## PROBLEM TO SOLVE
Copy all records verbatim, images excluded.

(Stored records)
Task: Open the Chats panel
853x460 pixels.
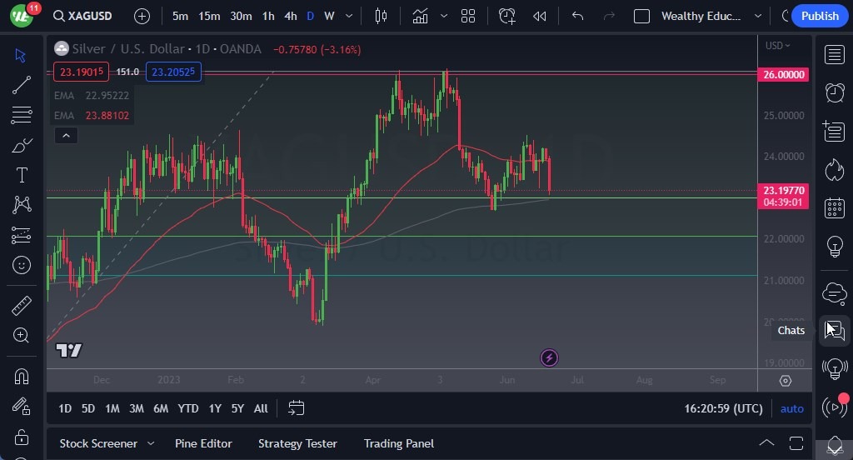Action: tap(834, 331)
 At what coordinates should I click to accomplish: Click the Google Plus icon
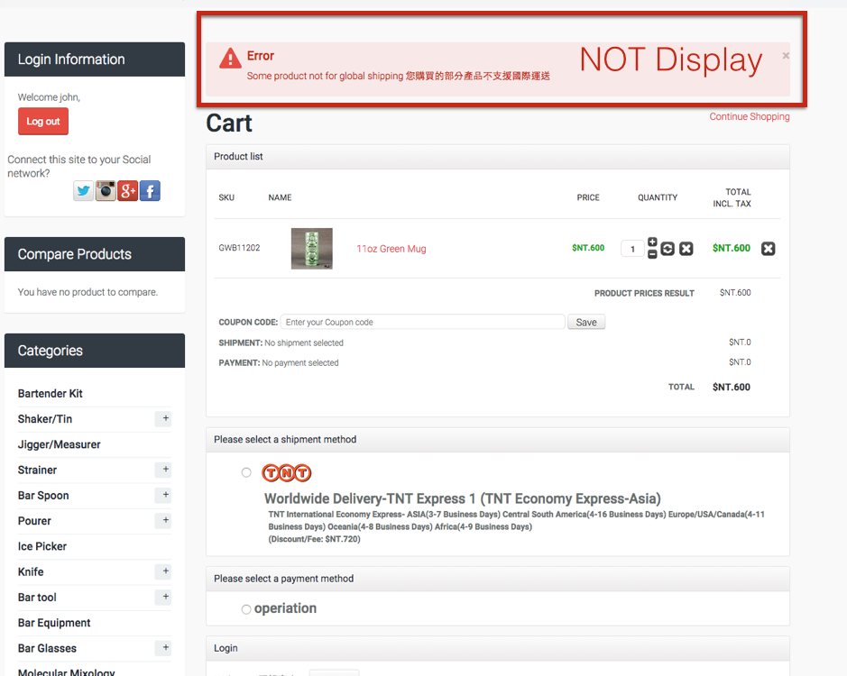(127, 190)
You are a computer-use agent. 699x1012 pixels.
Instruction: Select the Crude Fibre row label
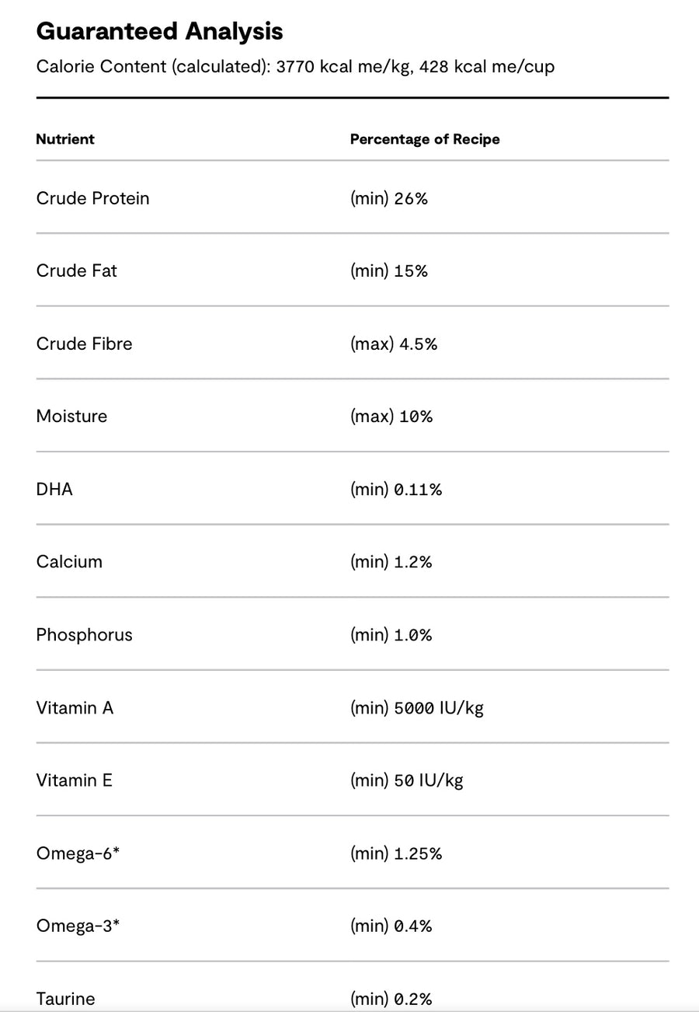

## YOUR SOLUTION
Task: Open the Chats panel
853x460 pixels.
Action: tap(834, 331)
 At what coordinates should I click to accomplish: Click the Google Plus icon
(127, 190)
You are a computer-use agent. 699x1012 pixels.
Instruction: Select the Crude Fibre row label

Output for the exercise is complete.